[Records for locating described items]

-.-.-

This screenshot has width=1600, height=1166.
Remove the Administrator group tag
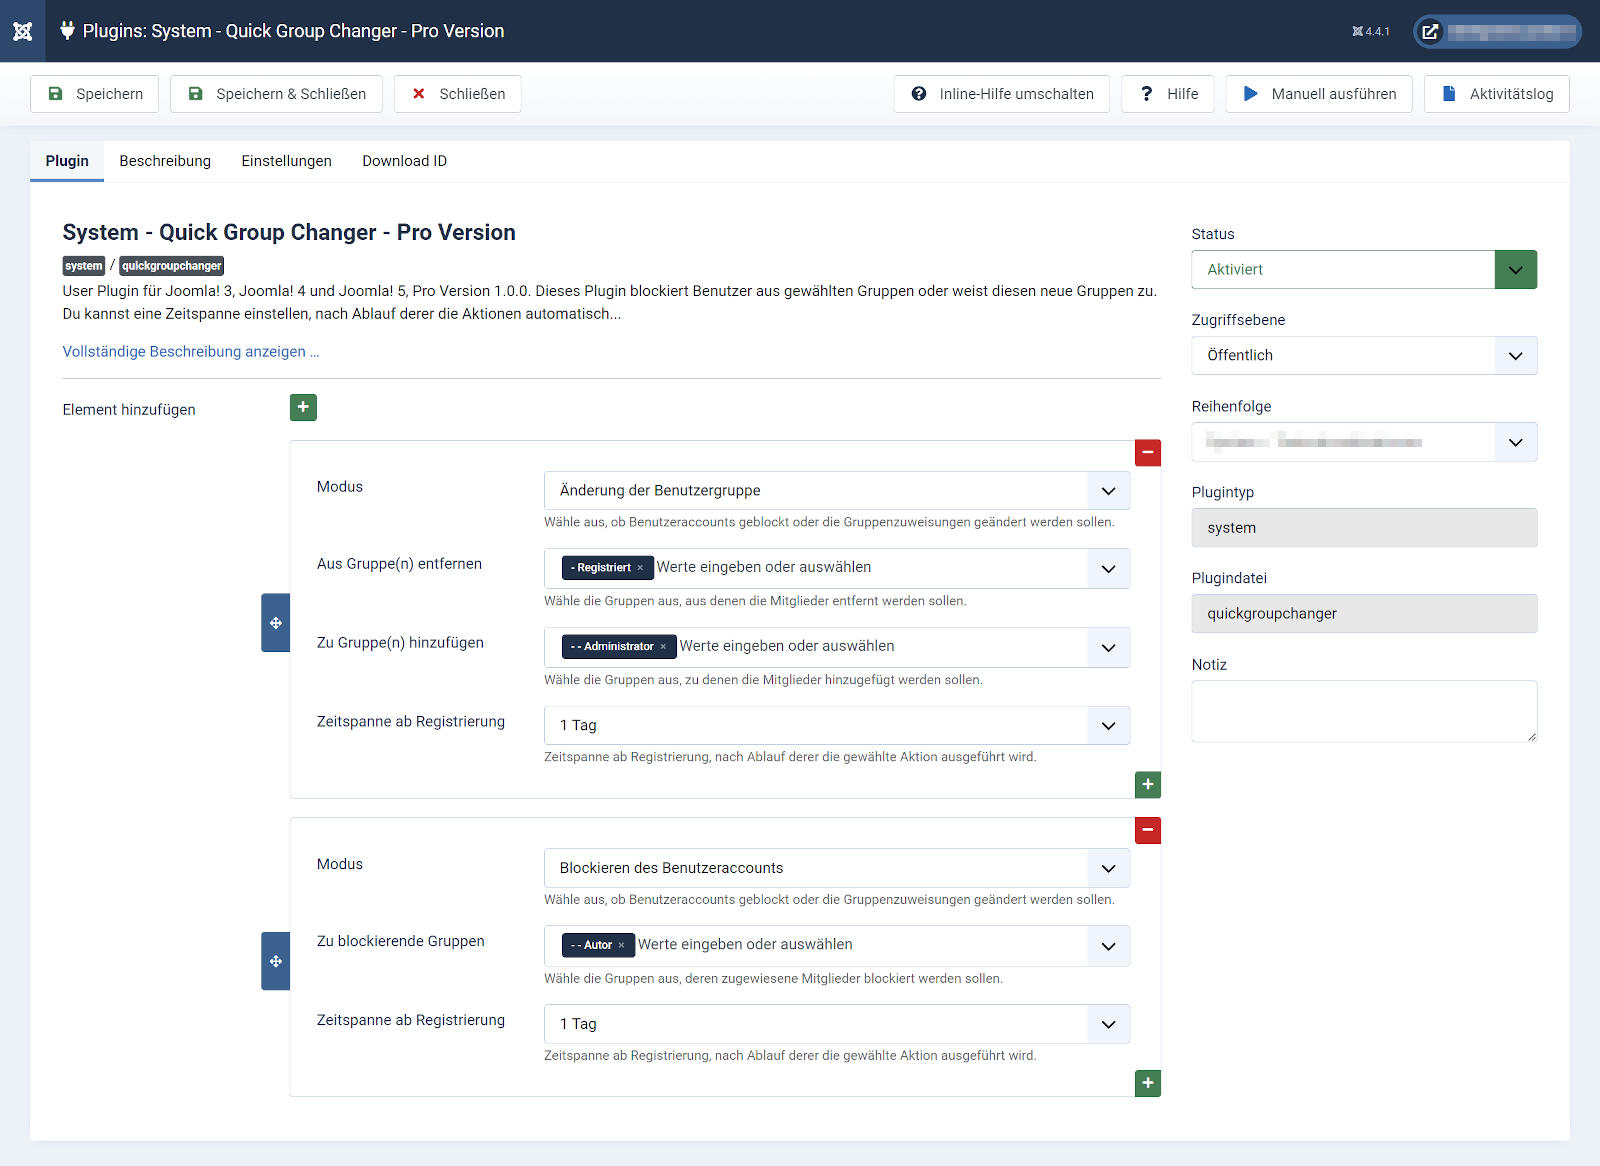click(663, 647)
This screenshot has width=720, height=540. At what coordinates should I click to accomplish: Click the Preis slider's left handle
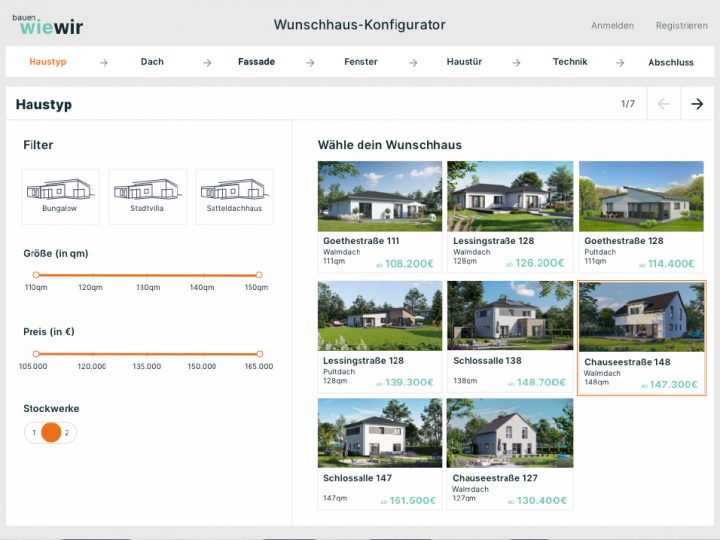coord(36,353)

-.-.-

**Objective**
Convert the records above into a JSON list of strings, one string per line, with blank lines omitted. Leave the pictures out.

**Response to the task**
[
  "This screenshot has width=1600, height=1166.",
  "Remove the Administrator group tag",
  "click(663, 647)",
  "This screenshot has width=720, height=540. At what coordinates should I click to accomplish: Click the Preis slider's left handle",
  "coord(36,353)"
]